Take two nondegenerate simplices $\sigma_-\in S_{k_-}$ and $\sigma_+\in S_{k_+}$, i.e. a map $\sigma_-\times \sigma _+:\Delta^{k_-}\times \Delta^{k_+} \to S_\bullet ^-\times S_\bullet ^+$. The only way I see to get a (possibly nondegenerate) simplex in $S_{k_-+k_+} ^-\times S_{k_-+k_+} ^+$ is to precompose $\sigma_-\times \sigma _+$ with a map $\iota:\Delta^{k_-+k_+}\to \Delta^{k_-}\times \Delta^{k_+}$, which is induced by an injective map $\iota:[k_-+k_+]\to [k_-]\times [k_+]$.
Given any two simplicial set $S_\bullet$, $T_\bullet$, note two things:
- if $\sigma\in S_n$ is nondegenerate and $d:S_n\to S_{n-1}$ is the image of an injective map $[n-1]\to[n]$, then $d(\sigma)$ is nondegenerate;
- a simplex $(\sigma, \tau)\in S_n\times T_n$ is nondegenerate iff either $\sigma$ or $\tau$ (including both) is nondegenerate.
Hence to get a nondegenerate $(\sigma_-\times \sigma_+)\circ \iota$, we would need $\iota$ to be injective in at least one component; however I doubt that such a $\iota$ exists. Do you think that my argument can be adjusted or is totally useless? Thanks for any suggestion.
One of $\sigma\in S_n$ or $\tau\in S_n$ being non-degenerate is sufficient but not necessary for $(\sigma,\tau)\in S_n\times T_n$ to be non-degenerate. For example, $((0,1,1),(0,0,1))\in\Delta^2\times\Delta^2$ is non-degenerate even though both $(0,1,1)$ and $(0,0,1)$ are degenerate.
Recall that $(\sigma,\tau)\in S_n\times T_n$ is degenerate if and only if for some $i$ it is in the image of $(\sigma',\tau')\in S_{n-1}\times T_{n-1}$ under $s_i\colon S_{n-1}\times T_{n-1}\to S_n\times T_n$ for some $i$. But $s_i\colon S_{n-1}\times T_{n-1}\to S_n\times T_n$ has to commute with $s_i\colon S_{n-1}\to S_n$, $s_i\colon T_{n-1}\to T_n$ and the projections $S_\bullet\times T_\bullet\to S_\bullet$ and $S_\bullet\times T_\bullet\to T_\bullet$. Thus $s_i((\sigma',\tau')=(s_i(\sigma'),s_i(\tau'))$.
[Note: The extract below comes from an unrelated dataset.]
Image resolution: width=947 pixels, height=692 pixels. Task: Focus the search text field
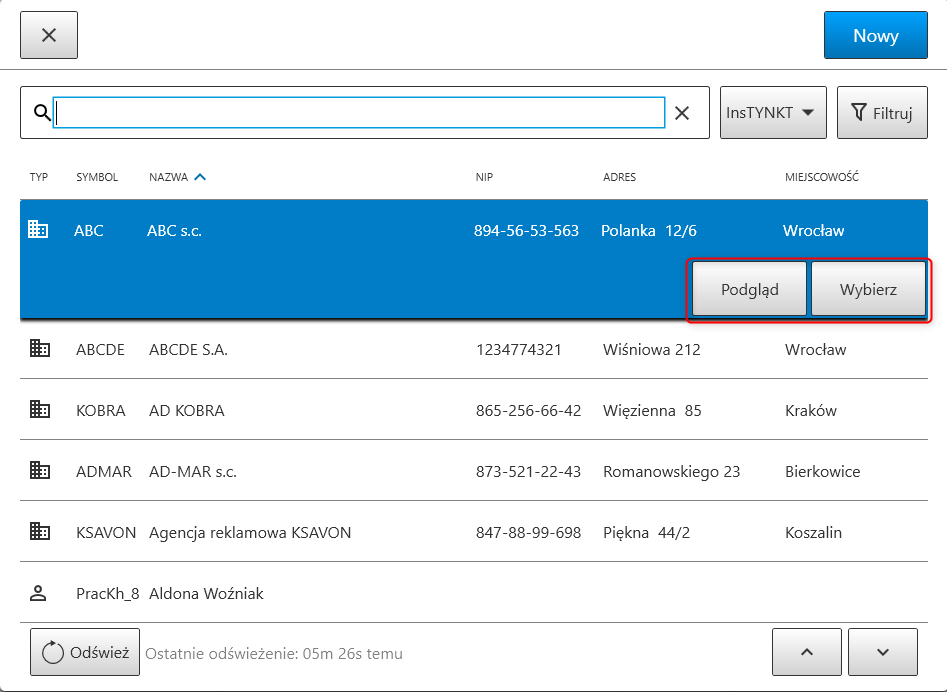point(359,113)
Say a simplex is degenerate at $i$ if it is in the image of $s_i$. It follows from the above that $(\sigma,\tau)$ is degenerate at $i$ if and only if both $\sigma$ and $\tau$ are degenerate at $i$. Equivalently, $(\sigma,\tau)$ is non-degenerate if the union of the indices at which $\sigma$ and $\tau$ are non-degenerate comprises all indicies.
If $\sigma$ is a non-degenerate $k$-simplex, then repeatedly applying face and degeneracy maps to $\sigma$ yields an $n$-simplix non-degenerate at any desired subset of at most $k$ many indices among the $n$.
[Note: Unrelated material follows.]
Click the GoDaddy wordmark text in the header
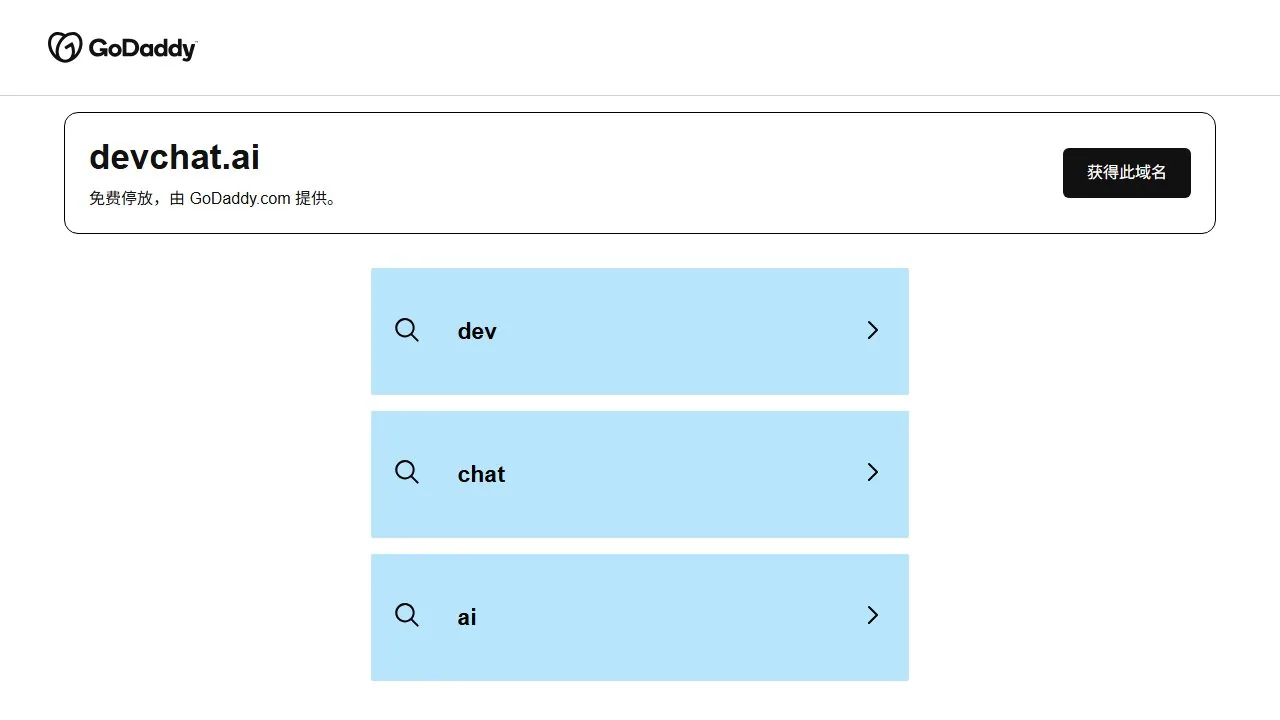1280x720 pixels. point(143,49)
Thus, if the dimensions of $S_\bullet$ and $T_\bullet$ are $k_-$ and $k_+$ respectively, then for any $n$ and any choice of at most $k_-$ and at most $k_+$ many indices of an $n$-simplex, there is a pair of $n$-simplices for which the first is non-degenerate at the at most $k_-$ many indices and the second at the at most $k_+$ many indices. The corresponding simplex in the product is the non-degenerate if and only if the union of the indices of non-degeneracy are all the indices. It follows that a non-degenerate $n$-simplex exists if and only if $n\le k_-+k_+$.
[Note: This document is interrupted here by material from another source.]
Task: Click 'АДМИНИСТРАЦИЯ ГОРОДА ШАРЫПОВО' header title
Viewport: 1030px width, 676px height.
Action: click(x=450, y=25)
Explicitly, if $\sigma_\pm\in S^\pm_{k_\pm}$ are non-degenerate, then $\underbrace{s_0\circ\cdots\circ s_0}_{k_+}\sigma_-\in S^-_{k_-+k_+}$ is degenerate at precisely the first $k_-$ indices, while $s_{n-1}\circ \cdots s_{k_+-1}\sigma_+\in S^+_{k_-+k_+}$ is degenerate at the precisely the last $k_+$ indices. It follows from that $(\underbrace{s_0\circ\cdots\circ s_0}_{k_+}\sigma_-,s_{n-1}\circ \cdots s_{k_+-1}\sigma_+)\in S^-_{k_-+k_+}\times S^+_{k_-+k_+}$ is non-degenerate.